# How do you prepare your water?



## VWs and Fish (Jan 24, 2005)

So what does everyone do to prepare their betta's water?

I'm just curious how/what everyone does/uses to make the tap water safe for their betta's?


----------



## Jobrien323 (Jan 19, 2005)

I have a 5 gallon bucket that I fill with tap water after every water change. I have an airstone in the bucket to circulate the water. 

I then use this to do the weekly water change


----------



## MB75 (Jan 24, 2005)

I have several betta tanks with different species so I prepare the water for each one in a bit different way.

My biggest betta splendens tank is about 30 gallons. There are multiple adult females in there with one adult male and several young betta splendens of both sex. Also 11 dwarf rasboras and 8 corydoras. With a sand bottom I do not need to clean the bottom so I just siphon the water out with a hose, and then attach the hose to a tap and slowly add new water of the same temperature to the aquarium straight from the tap. While the water is slowly running to the tank I add some AquaSafe and some peat extract.

Another betta tank of mine is about 16 gallons and there are 7 individuals of a wild betta species there. They are quite demanding fish to keep. So I siphon the water out and then run new water from the tap (the same temperature as in the tank)  to a couple of buckets. I add AquaSafe, peat exctract and pH-minus, let the water stand a while and then carefully add it to the tank.

The third betta tank is about 10 gallons and inhabited by a wild mouthbrooding species. Here I do the same as for the 16-gallon tank except that this species is not that sensitive so you do not need to be equally careful.

The fourth betta tank is a 10-gallon spawning tank. This is where betta splendens spawn and the fry lives until they are big enough to move to the 30-gallon tank. I use a very small hose both to siphon the old water out and the new in. I prepare the new water as explained above except that I use plenty of peat extract for fry. Then I let it run to the tank very slowly, siphoning through a very small hose. I am trying to minimize the water parameters and temperature changes with fry.
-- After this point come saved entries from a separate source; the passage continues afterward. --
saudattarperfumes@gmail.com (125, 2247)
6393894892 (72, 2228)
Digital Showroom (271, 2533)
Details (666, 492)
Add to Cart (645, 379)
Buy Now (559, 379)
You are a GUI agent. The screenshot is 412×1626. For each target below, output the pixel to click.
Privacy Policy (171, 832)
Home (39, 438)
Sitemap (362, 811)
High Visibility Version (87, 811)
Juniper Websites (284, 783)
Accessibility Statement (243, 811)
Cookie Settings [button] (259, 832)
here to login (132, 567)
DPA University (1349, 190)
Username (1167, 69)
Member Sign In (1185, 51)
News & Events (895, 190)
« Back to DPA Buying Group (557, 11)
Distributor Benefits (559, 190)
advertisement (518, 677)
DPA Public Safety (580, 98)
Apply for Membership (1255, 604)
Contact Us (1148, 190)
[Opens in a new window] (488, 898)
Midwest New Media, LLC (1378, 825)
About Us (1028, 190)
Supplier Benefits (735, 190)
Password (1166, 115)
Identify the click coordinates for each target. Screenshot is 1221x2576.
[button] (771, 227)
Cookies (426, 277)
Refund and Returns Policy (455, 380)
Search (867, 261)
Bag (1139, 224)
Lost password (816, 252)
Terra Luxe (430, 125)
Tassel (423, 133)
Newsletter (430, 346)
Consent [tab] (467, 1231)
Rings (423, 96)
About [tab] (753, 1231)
Then there are also some 2,5-gallon tanks for single adult betta splendens males. These go through water change very often and almost all the water is changed. The new water is prepared with AquaSafe and some Peat Extract.

The three other tanks (70 gallons, 50 gallons, and another 30 gallons) are done like the 30-gallon described above. But they are not solely betta tanks though there is yet another wild betta species there.


----------



## Damon (Jan 18, 2005)

Fill a 7 gallon bucket, add water conditioner (i'm using stress coat right now). Let sit in fishroom overnight.


----------



## thatsfishy (Jan 18, 2005)

I fill several 1g Gatorade jugs w/tap water, add Amquel (or Stress Coat, depends on what I have at hand) plus 1 tsp salt/gal after a wc and let them sit until the next one. I also add a small piece of Almond leave to each bowl after I changed the water out.


----------



## DavidDoyle (Jan 18, 2005)

Amquel instantly detoxes chlroine and chloramines so you don't need to wait re that account. Why do you add salt, bettas are not brackish fish? Stress coat is snot in a bottle imo and belongs in the toilet more so than in a fish tank.

I have well water with a heavy amount of disolved co2 which I have to outgas to stabalize the pH before I add it to tanks. I add nothing to my water except the needed plant fertilizers.


----------



## thatsfishy (Jan 18, 2005)

I suppose we could flare up the ancient old debate of whether or not salt is beneficial even for non-brackish fish.  I happen to believe that it is indeed a preventative against protozoans and and also has mild anti-microbial properties, hence I add it.

As far as why letting the water sit for at least 24 hrs. ... my water here is very "bubblely" if added directly to the bowl/tank, not good for the gills/labyrinth.


----------



## (RC) (Jan 18, 2005)

I use 20G tanks to age my water. I use cold tap water and Amquel. I let it heat up overnite w/ a sponge filter running and use it the next day. My water ages from 12-24 hours depending on how much I need. I age 60G at a time.


RC


----------



## lil_jess (Jan 22, 2005)

i uses the milk 1 gallon, clean n wash very good, then uses tap water and put down some aquasafe liquid to clear metals and so on. Then a little fw salt and leave it over night. Then uses it. Which i don't have to go back and forth to change water or prepare water for the whole overnight.


----------



## Lexus (Jan 19, 2005)

I put Aquasafe in or Chlor Out in as the water is flowing into the bucket then I just change the old water and put the new in, Ive never had a problem... I used to use spring water for my small betta tank but dont anymore.


----------



## lil_jess (Jan 22, 2005)

yes it would work right away but i'd meant to have some extra on the side when you get tired changing water and add aqsafe.


----------



## (RC) (Jan 18, 2005)

One problem with using water as it comes out of the tap is some water takes a huge PH swing after it has set overnite. If your water does this then your fish are subjected to this PH swing.


RC


----------